-- The input --
+-------+

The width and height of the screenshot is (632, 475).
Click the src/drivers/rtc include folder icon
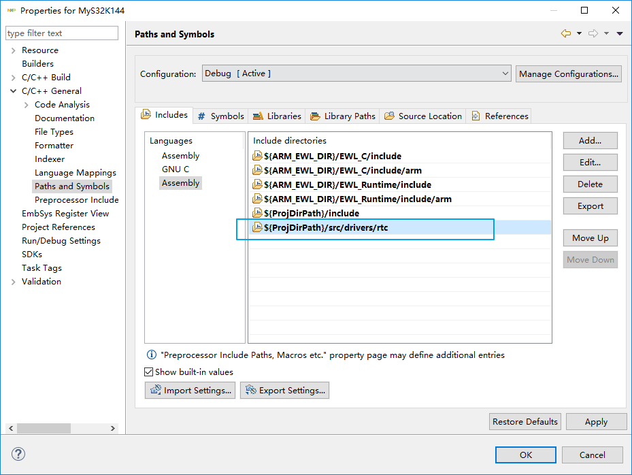257,228
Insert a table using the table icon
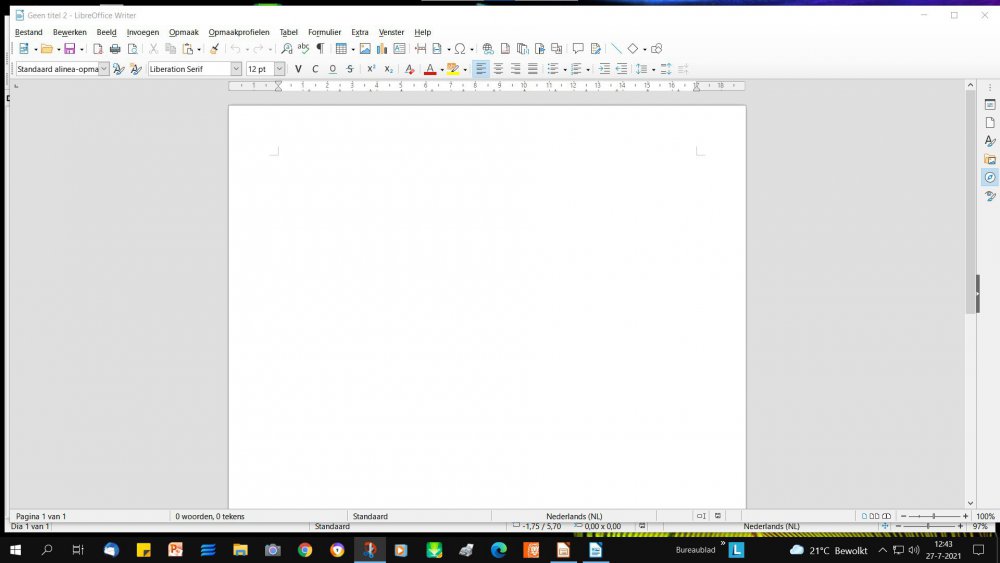This screenshot has height=563, width=1000. click(x=341, y=49)
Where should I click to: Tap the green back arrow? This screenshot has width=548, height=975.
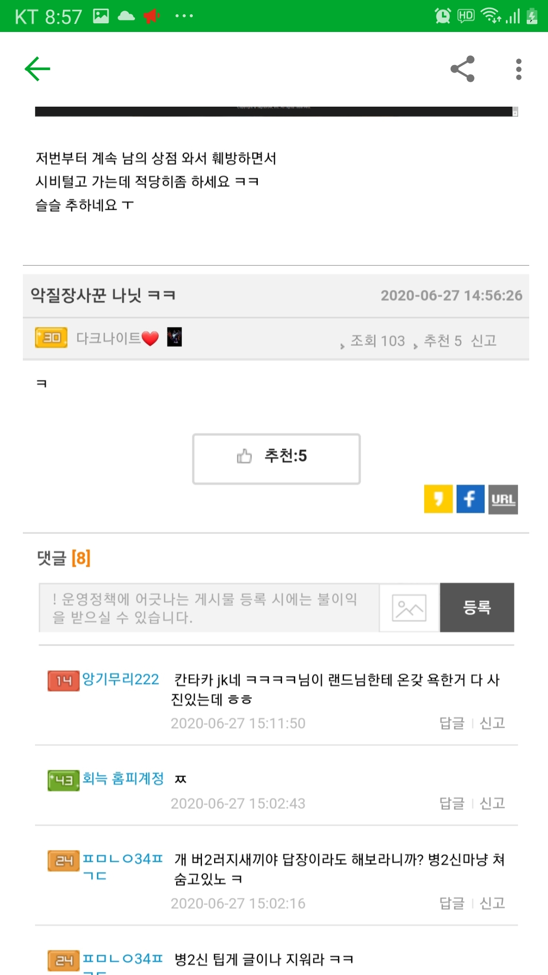(38, 69)
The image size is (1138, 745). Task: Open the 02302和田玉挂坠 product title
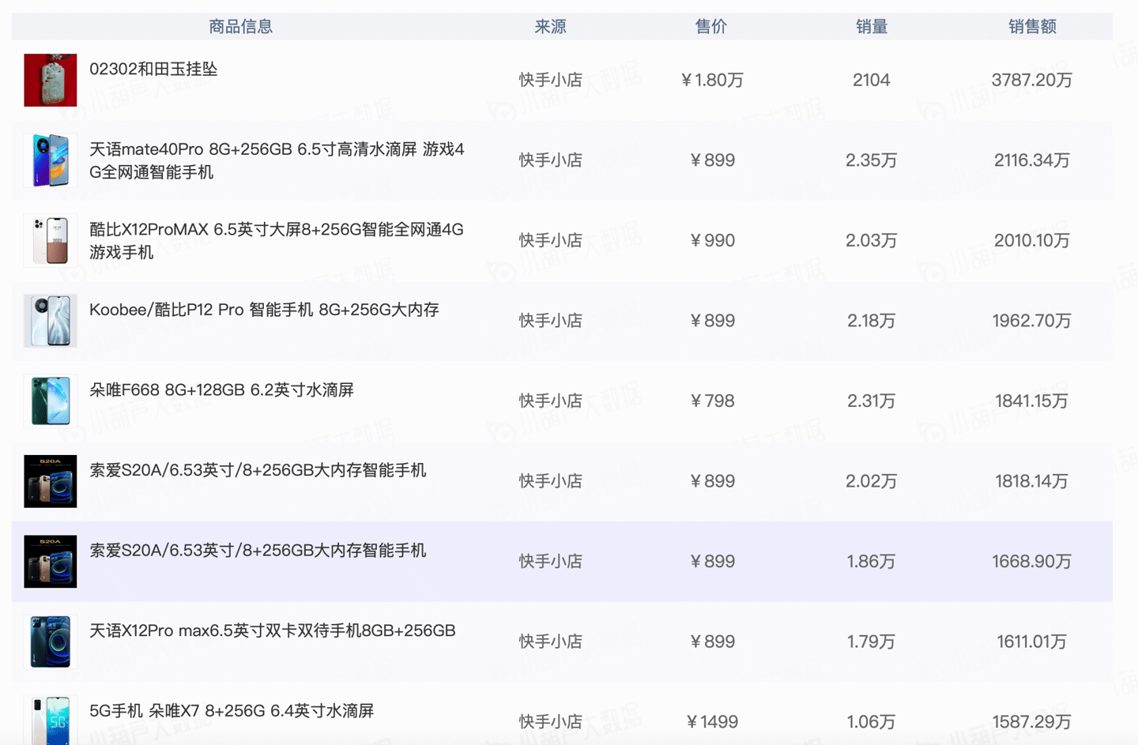click(153, 69)
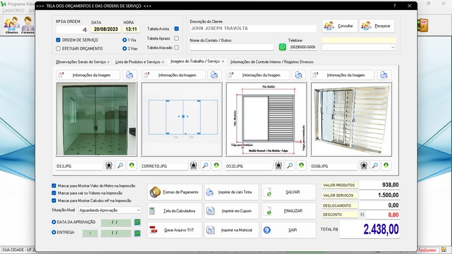Screen dimensions: 452x254
Task: Click the green arrow icon next to OS32.JPG
Action: click(x=301, y=166)
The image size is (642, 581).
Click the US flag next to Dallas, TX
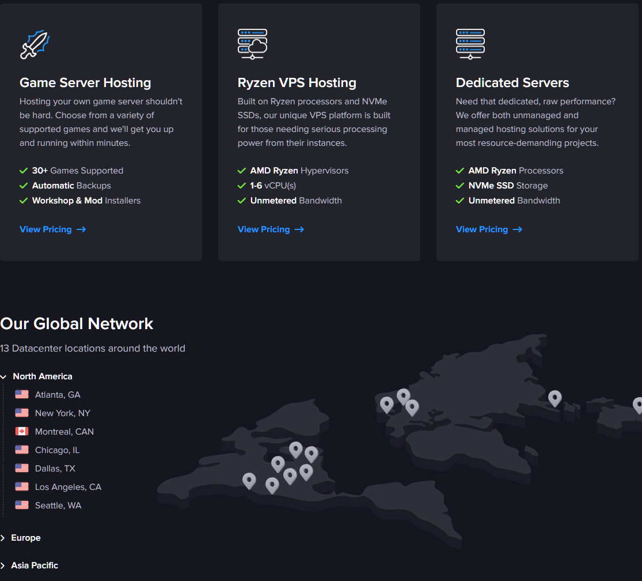[22, 468]
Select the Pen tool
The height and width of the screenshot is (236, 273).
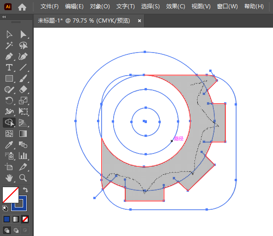(9, 57)
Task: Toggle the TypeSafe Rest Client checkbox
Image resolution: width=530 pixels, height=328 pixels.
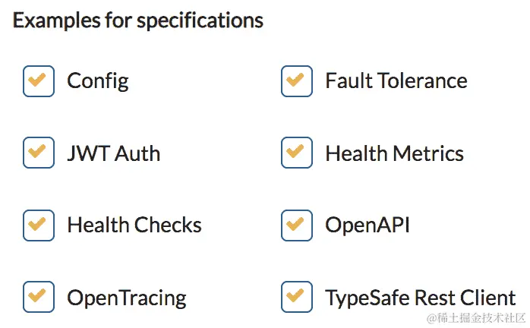Action: click(x=296, y=297)
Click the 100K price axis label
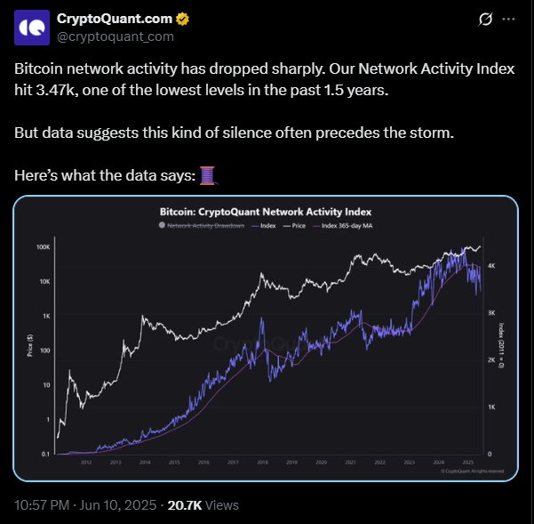This screenshot has width=534, height=524. tap(44, 246)
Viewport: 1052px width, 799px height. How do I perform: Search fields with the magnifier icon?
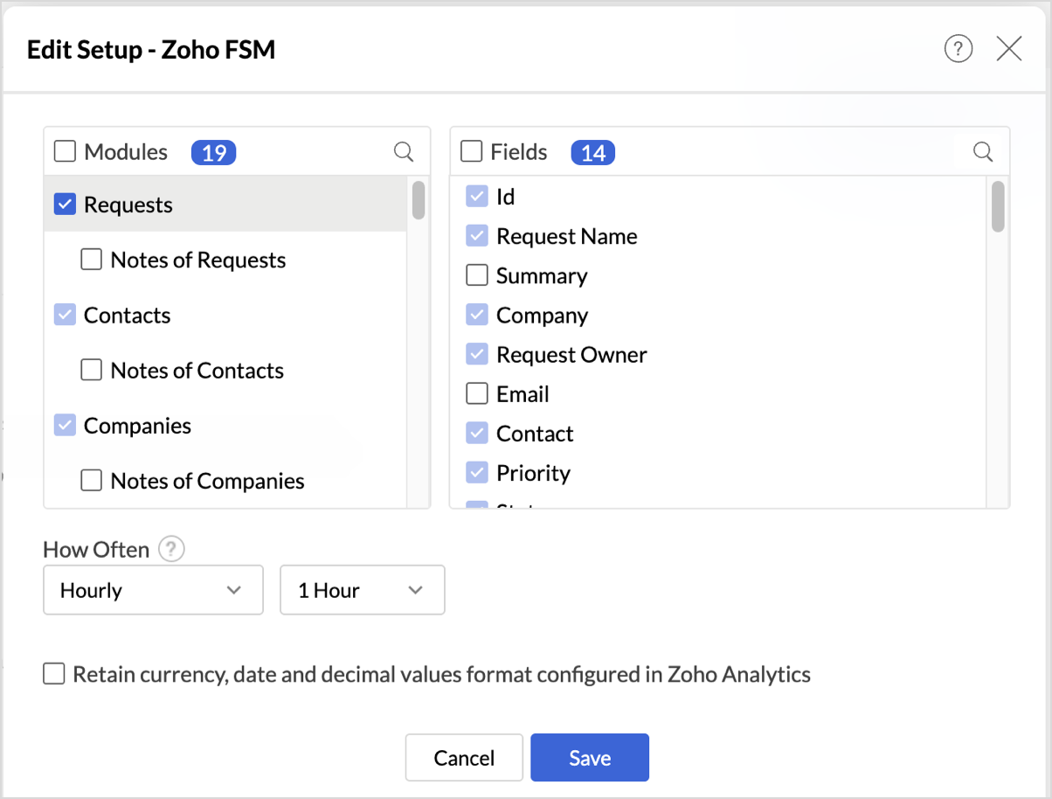pyautogui.click(x=983, y=152)
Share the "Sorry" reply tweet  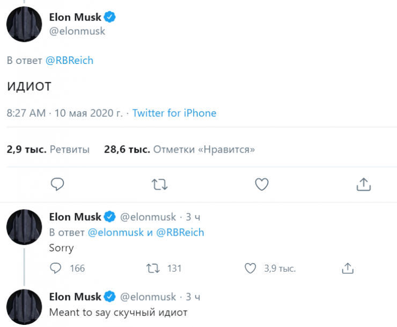[347, 268]
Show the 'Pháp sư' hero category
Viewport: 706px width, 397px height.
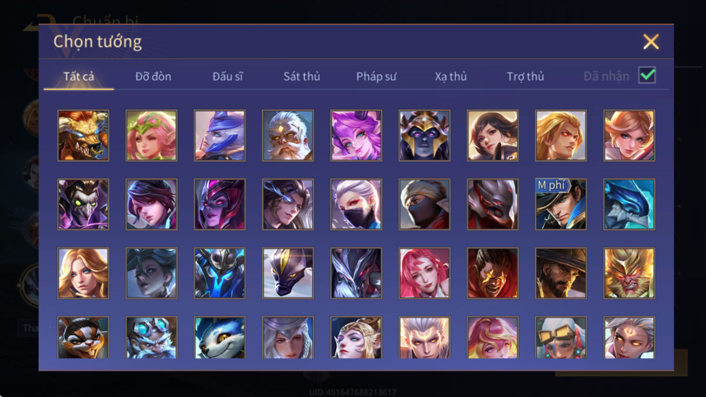tap(376, 77)
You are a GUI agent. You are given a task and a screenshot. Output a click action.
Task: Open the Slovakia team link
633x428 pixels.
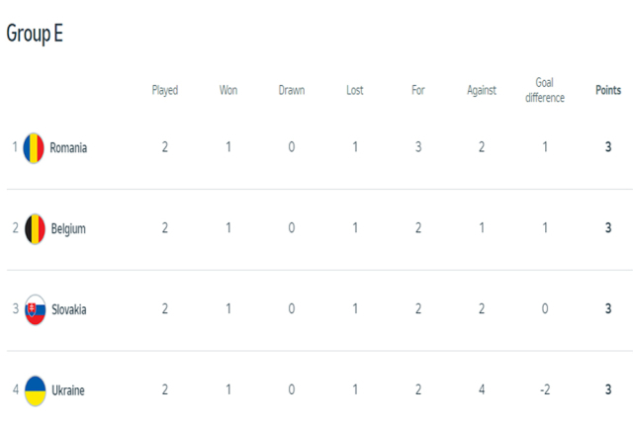coord(68,309)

+-------+

-- Exercise description --
In the entries above, which lines run from the one with "The image size is (1138, 745)." up to and including the one with "Task: Toggle the"? Write them out exactly, without the pictures.

-- Task solution --
The image size is (1138, 745). Task: Open the 02302和田玉挂坠 product title
click(153, 69)
Screen dimensions: 452x254
Task: Click the green arrow icon next to OS32.JPG
Action: click(x=301, y=166)
The image size is (642, 581).
Click the US flag next to Dallas, TX
[22, 468]
Select the Pen tool
The height and width of the screenshot is (236, 273).
(9, 57)
Task: Toggle the TypeSafe Rest Client checkbox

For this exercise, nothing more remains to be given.